NON si è pianificato
il rapporto con le ASL, per il tracciamento.
NON si sono cercati
gli spazi, pubblici e privati, per moltiplicare le aule e mettere in sicurezza
i ragazzi ed il personale.
NON si è ridotto il
numero di alunni per classe.
NON si è adeguato
l’organico.
NON
si è fatto alcun passo avanti per contrastare le disuguaglianze nelle
possibilità di fruire efficacemente della DaD, derivanti da condizioni
socio-economiche familiari o da condizioni di disabilità.
Il Ministro
dell’Istruzione e il governo devono mettere in atto tutti i processi necessari
per garantire a partire da settembre e per tutto l’anno scolastico una scuola
in presenza di qualità e sicura, che consenta a
tutte le studentesse e gli studenti le opportunità di apprendimento e crescita
che spettano loro di diritto.
Restano
50 giorni che ci separano dal nuovo anno scolastico. Ci sono 8 settimane, ogni
settimana un passo avanti: SI PUO’ FARE! Le risorse finanziarie, professionali
e culturali ci sarebbero, solo se si decidesse di dare davvero priorità alla
scuola e alle giovani generazioni. Il Ministro ha assicurato il suo impegno in
questa direzione. Noi ci impegniamo a un monitoraggio puntuale.
Vanno istituiti
subito, in ogni territorio, Patti territoriali di governance in
cui le scuole, le altre istituzioni, il terzo settore, il privato disponibile,
esplorino tutte le opportunità fornite dal territorio e delineino i piani per
garantire l’apprendimento in presenza, tenendo in considerazione tutti i
diversi scenari di evoluzione del quadro sanitario.

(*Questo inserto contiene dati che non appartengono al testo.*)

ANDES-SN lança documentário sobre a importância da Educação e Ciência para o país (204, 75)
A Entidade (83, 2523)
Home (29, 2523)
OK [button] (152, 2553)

Va accelerata e completata
la campagna vaccinale, per gli insegnanti e gli
studenti che ne hanno l’età, secondo le recenti indicazioni del CTS.
Vanno evitate deroghe alla scuola in
presenza decise su base locale disattendendo le indicazioni nazionali.
Va data attuazione
alle misure contenute nel Patto per la scuola al centro del Paese,
siglato tra governo e organizzazioni sindacali per superare le difficoltà
endemiche del sistema scolastico.
Infine, va avviata subito unariflessione sistematica sulla scuola, il suo funzionamento, i suoi obiettivi, le sue strutture e un immediato potenziamento dell’offerta educativa di qualità, scolastica ed extra-scolastica, soprattutto nelle aree territoriali oggi più deprivate e in generale nei contesti dove si sono riscontrate maggiori sofferenze sul piano sia degli apprendimenti sia socio-emotivo e relazionale.